Brand Building Channels’ Saturation – Diminishing Returns, Not Diminishing Importance !!
One of the most common reactions after looking at MMM saturation curves is this:
“Oh look, We have hit saturation on this channel. Let’s dial this down.”
This may be the right call but there always exceptions. One of the major exception include – Brand Building Channels.
📌 Saturation ≠ Stop Signal
In MMM, saturation curves are meant to show diminishing marginal returns, not zero returns.
At the saturation point or zone:
Incremental ROI is lower, but absolute contribution is often still high.
Cutting spend here is like shutting off your most consistent volume driver just because it’s not “efficient enough” at the margin.
📌 Brand Building Channels Operate on Memory
Channels like TV, Video and large-scale Digital are not just conversion engines. They are memory builders.
– They reinforce mental availability
– Sustain brand salience
– Feed future conversions across channels
If you dial down spend aggressively, the memory structure starts eroding.
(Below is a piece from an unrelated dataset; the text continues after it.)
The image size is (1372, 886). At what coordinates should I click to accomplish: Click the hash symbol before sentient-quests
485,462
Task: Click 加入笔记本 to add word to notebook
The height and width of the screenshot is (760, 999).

Your base weakens over time and future efficiency across channels drops.
In one QSR brand we noticed that a 20 % spends decrease in Brand building channels caused a drop in brand equity by 1.5 percentage points in a span of a year.
📌 Saturation is Often the “Defensive Zone” not the “Death Zone”
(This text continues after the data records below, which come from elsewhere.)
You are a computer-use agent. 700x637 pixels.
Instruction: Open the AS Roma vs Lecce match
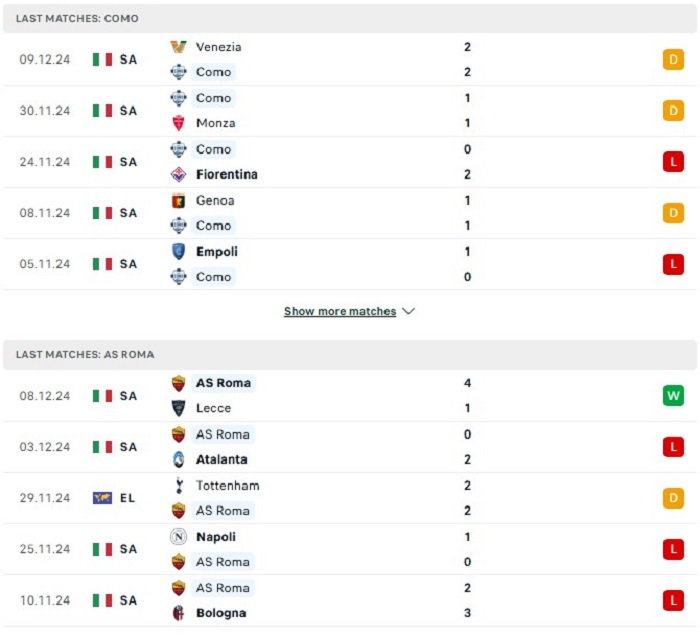pyautogui.click(x=350, y=396)
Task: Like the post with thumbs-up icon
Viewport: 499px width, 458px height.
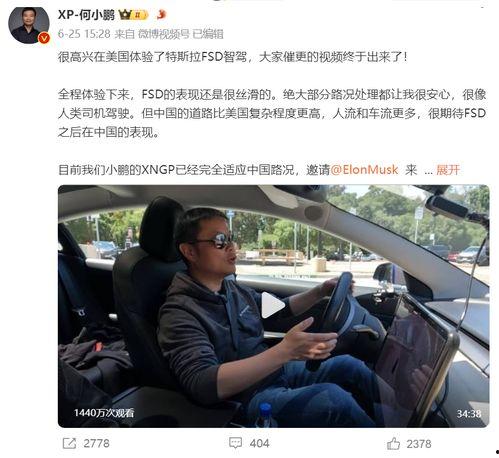Action: [393, 443]

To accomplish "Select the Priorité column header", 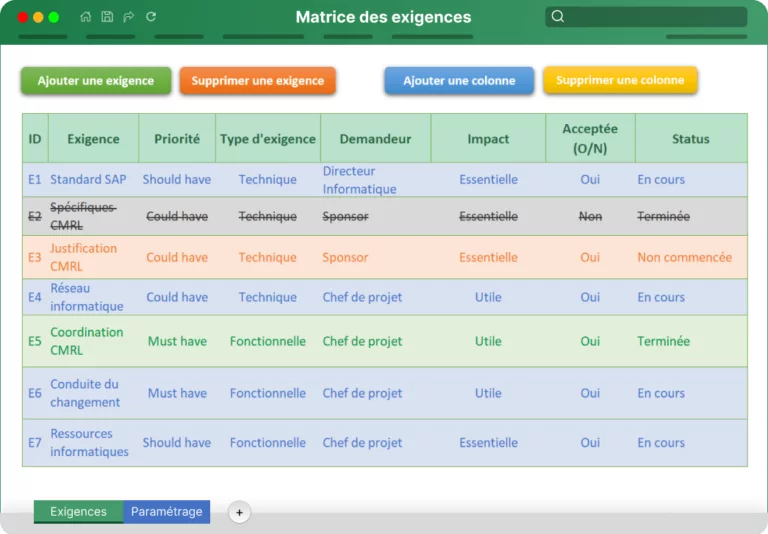I will tap(177, 139).
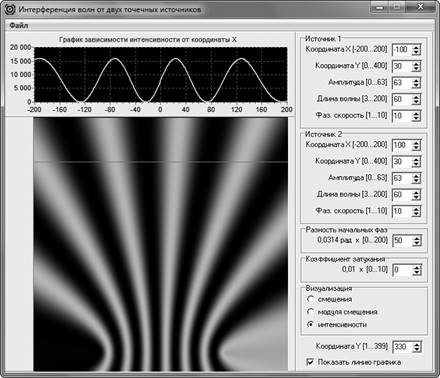Decrease Источник 1 Амплитуда value
440x378 pixels.
click(416, 86)
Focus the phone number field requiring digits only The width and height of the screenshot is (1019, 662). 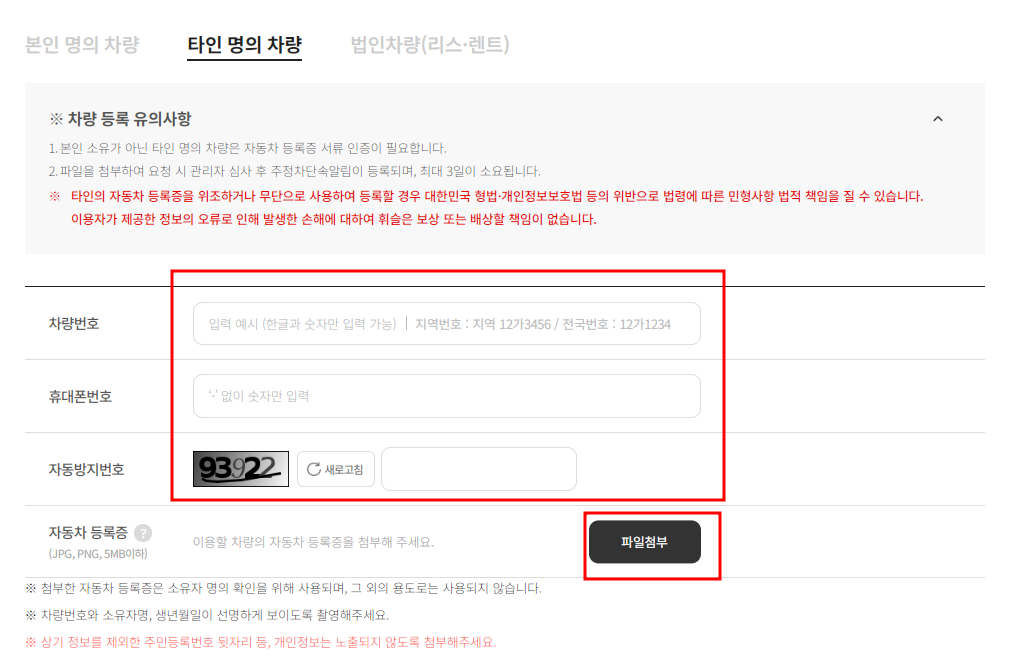447,396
One thinking that I want to share, especially for brand building channels, is that perhaps we can think of saturation not as waste but as defense.
Operating at saturation levels often means:
– You are maintaining share of voice
– You are preventing competitor encroachment
– You are stabilizing your demand baseline
📌 “Where to Grow” Not Just “Where to Cut”
Saturation curves should not be looked at as a “let’s see where we can cut spends” analysis. Saturation curves showcases where you can scale or grow too.
Two heuristics could be :
Low spend, high slope -> Opportunity to scale
High spend, flat slope -> Maintain / sustain, not abandon
📌 The Real Risk: Misinterpreting Efficiency
If you optimize purely on marginal ROI:
– You will systematically underinvest in brand
– Overinvest in short-term performance channels
– Gradually erode your base (brand equity)
📌 Bottomline:
When it comes saturation curves of brand building channels, one should not have a knee jerk reaction and cut spends aggresively.
Because once memory fades, rebuilding it is far more expensive than maintaining it.
Sometimes the saturation point / zone is not a ‘Death Zone’ but just a ‘Sustain’ zone.